Ultrasonic testing is routinely employed for verification of the integrity of structural engineering components where it is used to detect the presence of defects within the volume of a structure. Ultrasound is a favoured technique in such non-destructive testing (with widely recognised and adopted standards) due to its ease of application, inherent low risks and lack of damage to the structure under test.

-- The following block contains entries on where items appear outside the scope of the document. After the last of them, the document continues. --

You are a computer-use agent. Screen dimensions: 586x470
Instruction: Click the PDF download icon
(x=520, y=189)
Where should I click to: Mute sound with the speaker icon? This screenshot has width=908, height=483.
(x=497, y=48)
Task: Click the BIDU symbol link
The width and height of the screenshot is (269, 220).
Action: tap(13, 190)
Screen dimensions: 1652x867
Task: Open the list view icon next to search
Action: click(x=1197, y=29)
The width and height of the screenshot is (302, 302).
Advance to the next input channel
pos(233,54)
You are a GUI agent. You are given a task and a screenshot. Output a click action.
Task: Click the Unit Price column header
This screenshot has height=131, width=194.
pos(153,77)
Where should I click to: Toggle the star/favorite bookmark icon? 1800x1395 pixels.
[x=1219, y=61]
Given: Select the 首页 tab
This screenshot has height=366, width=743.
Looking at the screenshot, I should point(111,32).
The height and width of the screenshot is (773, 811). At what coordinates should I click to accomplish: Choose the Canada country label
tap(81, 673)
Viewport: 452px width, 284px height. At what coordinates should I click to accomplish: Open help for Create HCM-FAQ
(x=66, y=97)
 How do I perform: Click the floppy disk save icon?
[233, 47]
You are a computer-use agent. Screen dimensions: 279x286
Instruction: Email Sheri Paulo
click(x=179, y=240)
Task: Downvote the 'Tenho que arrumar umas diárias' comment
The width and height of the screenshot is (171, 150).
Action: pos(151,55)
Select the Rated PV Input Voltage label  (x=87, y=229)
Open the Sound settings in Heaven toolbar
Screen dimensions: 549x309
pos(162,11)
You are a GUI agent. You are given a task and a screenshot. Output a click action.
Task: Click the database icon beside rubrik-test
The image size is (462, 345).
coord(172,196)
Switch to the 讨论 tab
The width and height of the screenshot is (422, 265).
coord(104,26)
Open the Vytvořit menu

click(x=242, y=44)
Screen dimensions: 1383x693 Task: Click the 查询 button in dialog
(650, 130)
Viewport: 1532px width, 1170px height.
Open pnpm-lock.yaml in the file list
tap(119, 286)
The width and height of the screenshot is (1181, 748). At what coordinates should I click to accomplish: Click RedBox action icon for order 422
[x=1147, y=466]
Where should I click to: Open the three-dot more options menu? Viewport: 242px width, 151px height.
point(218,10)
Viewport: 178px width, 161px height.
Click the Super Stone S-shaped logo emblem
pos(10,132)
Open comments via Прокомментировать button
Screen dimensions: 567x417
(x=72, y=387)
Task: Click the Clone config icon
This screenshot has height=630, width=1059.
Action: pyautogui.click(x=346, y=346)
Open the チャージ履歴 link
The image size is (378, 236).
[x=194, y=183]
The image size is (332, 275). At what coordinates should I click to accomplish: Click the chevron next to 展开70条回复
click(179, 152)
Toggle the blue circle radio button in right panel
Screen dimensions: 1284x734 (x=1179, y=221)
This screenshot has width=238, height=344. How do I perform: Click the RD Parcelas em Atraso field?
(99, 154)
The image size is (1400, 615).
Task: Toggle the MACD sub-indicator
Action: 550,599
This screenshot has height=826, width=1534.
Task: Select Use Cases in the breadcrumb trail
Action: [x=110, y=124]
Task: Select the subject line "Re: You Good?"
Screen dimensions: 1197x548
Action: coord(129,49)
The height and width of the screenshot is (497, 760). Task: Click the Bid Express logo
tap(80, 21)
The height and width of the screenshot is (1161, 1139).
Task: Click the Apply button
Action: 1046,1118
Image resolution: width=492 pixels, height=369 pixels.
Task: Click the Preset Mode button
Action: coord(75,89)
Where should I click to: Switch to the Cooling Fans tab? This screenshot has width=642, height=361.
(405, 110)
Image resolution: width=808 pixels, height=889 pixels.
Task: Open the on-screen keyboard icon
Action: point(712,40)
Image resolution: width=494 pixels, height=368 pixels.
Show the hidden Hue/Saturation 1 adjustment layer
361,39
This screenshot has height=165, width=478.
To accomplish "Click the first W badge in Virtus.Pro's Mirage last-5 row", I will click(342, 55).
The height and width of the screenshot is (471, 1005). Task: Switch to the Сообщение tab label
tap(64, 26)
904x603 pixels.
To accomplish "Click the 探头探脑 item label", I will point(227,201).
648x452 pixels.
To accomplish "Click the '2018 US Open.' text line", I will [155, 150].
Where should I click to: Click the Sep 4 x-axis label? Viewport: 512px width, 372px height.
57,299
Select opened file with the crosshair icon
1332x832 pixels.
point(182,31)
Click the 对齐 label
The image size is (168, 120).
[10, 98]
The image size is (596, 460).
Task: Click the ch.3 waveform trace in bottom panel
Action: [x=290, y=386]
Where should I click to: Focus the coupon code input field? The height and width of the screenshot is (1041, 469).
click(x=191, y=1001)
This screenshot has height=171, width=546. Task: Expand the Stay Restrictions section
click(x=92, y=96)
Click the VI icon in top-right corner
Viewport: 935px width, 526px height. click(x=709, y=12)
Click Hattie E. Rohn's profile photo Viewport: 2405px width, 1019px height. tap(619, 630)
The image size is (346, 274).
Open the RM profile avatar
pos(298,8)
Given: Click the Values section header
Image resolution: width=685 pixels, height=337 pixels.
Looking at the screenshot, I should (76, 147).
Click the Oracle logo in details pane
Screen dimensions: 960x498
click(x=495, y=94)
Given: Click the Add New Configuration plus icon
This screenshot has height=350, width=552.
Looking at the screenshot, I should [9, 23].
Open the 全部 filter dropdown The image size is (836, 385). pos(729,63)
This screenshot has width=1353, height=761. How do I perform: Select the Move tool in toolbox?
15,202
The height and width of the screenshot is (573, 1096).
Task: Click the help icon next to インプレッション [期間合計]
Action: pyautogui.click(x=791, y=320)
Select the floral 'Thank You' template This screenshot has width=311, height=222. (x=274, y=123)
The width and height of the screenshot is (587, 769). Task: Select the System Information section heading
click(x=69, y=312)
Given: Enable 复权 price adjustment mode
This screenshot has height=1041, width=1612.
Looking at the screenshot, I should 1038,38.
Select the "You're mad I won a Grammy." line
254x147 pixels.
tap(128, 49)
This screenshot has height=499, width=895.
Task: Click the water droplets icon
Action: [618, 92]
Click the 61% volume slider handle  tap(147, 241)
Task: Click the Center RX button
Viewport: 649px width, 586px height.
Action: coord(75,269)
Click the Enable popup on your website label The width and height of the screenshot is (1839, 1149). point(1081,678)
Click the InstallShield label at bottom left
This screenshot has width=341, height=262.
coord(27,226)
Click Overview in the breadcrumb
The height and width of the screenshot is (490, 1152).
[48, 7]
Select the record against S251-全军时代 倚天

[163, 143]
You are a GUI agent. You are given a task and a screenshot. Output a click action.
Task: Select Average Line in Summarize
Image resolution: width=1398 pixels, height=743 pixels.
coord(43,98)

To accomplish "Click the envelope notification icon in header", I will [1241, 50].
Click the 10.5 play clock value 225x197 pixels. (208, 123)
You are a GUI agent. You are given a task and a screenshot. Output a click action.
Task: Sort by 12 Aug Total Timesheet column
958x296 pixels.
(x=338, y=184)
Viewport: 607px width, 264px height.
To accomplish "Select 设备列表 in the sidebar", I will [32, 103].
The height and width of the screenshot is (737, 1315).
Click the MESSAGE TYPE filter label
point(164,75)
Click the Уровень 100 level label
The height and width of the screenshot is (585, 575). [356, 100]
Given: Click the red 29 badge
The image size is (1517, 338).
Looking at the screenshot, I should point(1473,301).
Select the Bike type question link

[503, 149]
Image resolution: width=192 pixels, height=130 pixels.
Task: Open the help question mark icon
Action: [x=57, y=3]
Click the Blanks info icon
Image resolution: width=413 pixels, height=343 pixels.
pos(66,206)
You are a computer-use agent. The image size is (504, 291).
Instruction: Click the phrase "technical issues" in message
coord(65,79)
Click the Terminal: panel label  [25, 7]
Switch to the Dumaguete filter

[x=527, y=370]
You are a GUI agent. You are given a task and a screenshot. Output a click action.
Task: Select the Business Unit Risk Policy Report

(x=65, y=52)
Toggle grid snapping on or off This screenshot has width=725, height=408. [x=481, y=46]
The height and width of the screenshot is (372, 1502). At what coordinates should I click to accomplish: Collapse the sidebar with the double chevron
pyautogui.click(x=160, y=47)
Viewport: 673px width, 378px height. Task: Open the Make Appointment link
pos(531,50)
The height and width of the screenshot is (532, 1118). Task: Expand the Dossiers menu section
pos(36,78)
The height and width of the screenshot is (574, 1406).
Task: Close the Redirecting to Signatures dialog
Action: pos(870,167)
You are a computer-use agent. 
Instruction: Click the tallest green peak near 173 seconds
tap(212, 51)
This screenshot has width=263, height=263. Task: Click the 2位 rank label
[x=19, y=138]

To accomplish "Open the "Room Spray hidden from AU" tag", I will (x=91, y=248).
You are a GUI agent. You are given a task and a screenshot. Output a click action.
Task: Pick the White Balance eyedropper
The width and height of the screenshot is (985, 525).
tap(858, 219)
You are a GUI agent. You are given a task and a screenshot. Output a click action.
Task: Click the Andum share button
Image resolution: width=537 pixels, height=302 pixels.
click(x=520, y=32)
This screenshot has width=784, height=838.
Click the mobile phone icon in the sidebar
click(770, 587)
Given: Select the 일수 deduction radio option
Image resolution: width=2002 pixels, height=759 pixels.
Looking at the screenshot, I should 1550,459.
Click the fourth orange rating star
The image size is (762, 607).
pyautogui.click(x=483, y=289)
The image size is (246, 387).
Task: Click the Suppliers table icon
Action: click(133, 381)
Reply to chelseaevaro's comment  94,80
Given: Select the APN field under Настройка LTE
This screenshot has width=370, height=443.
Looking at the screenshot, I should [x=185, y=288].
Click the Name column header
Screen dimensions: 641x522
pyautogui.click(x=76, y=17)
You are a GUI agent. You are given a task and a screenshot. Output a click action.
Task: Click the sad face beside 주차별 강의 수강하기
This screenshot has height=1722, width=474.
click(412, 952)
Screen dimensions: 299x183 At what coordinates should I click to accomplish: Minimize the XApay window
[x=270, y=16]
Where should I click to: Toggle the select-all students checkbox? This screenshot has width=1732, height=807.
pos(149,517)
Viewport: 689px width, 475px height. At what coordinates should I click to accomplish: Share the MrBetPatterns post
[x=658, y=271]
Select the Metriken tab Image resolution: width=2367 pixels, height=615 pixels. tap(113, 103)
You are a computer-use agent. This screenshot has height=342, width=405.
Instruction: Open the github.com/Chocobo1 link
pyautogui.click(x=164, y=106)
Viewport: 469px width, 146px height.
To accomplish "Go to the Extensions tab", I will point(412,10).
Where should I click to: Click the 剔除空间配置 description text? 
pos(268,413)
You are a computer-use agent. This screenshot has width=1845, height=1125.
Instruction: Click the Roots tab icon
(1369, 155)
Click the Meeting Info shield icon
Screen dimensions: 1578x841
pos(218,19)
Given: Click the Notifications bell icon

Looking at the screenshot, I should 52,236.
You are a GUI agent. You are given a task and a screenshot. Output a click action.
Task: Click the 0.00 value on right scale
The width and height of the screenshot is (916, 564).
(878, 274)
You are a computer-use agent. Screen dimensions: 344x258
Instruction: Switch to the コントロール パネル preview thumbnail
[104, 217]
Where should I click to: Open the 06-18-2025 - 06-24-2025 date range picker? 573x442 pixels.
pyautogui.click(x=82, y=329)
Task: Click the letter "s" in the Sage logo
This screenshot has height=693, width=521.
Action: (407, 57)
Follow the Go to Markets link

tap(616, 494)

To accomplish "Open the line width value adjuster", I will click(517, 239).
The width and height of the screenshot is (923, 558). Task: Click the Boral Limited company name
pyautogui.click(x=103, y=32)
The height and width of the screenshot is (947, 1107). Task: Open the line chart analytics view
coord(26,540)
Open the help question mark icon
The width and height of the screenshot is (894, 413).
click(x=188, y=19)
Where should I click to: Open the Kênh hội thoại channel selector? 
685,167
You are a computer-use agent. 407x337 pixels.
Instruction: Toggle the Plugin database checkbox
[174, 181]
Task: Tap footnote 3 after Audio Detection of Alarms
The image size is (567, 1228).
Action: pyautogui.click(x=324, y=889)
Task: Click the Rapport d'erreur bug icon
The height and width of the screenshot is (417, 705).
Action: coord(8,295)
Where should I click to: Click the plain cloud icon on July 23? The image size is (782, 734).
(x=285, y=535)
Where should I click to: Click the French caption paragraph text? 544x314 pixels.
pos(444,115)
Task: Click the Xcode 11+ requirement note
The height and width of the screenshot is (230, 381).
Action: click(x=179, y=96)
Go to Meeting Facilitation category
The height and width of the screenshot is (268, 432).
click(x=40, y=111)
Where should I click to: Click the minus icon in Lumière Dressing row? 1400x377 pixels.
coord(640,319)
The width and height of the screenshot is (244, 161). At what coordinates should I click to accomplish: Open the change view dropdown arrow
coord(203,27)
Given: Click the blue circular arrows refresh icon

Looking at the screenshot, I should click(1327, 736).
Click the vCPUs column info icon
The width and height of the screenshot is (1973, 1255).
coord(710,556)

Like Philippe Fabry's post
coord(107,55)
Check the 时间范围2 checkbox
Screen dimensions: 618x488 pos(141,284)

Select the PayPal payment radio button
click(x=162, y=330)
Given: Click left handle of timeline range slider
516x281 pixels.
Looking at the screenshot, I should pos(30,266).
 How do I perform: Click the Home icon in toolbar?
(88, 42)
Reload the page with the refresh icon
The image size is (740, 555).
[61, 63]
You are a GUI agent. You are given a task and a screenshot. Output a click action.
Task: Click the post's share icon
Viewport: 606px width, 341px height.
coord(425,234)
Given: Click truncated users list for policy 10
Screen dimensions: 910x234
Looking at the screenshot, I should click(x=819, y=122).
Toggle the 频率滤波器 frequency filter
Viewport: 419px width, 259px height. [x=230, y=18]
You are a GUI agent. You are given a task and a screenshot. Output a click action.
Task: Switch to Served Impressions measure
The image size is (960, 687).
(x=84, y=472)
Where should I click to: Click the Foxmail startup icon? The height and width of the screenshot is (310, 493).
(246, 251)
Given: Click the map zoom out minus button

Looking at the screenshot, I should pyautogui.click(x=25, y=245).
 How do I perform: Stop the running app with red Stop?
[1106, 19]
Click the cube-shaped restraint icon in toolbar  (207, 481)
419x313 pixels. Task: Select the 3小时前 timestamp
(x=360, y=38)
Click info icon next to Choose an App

With increased pressures for sustainable aviation to meet 2050 net zero targets, and demand for civil aircraft production being at an all time high, there is an increasing interest in lightweight primary structures for commercial aviation. For example, Boeing’s 787 and Airbus A350 aircraft are 50% by weight manufactured from Carbon Fibre Reinforced Plastic (CFRP). This material brings challenges for ultrasonic inspection due to its inherent anisotropy, acoustic attenuation and scattering from multiple layers of carbon fibres. A further limitation is that conventional ultrasonic testing typically requires liquid couplant (usually water) to transfer acoustic energy into the structures being tested; this requirement can limit application in some CFRP structures that are not compatible with water (immersion or spray).

Recent advances in ultrasonic materials technology and signal processing have allowed new approaches in dry coupled ultrasound to be trialled whereby no liquid couplant is required. These advances open the way to new dry-coupled ultrasonic inspection for the next generation of advanced CFRP aerospace materials.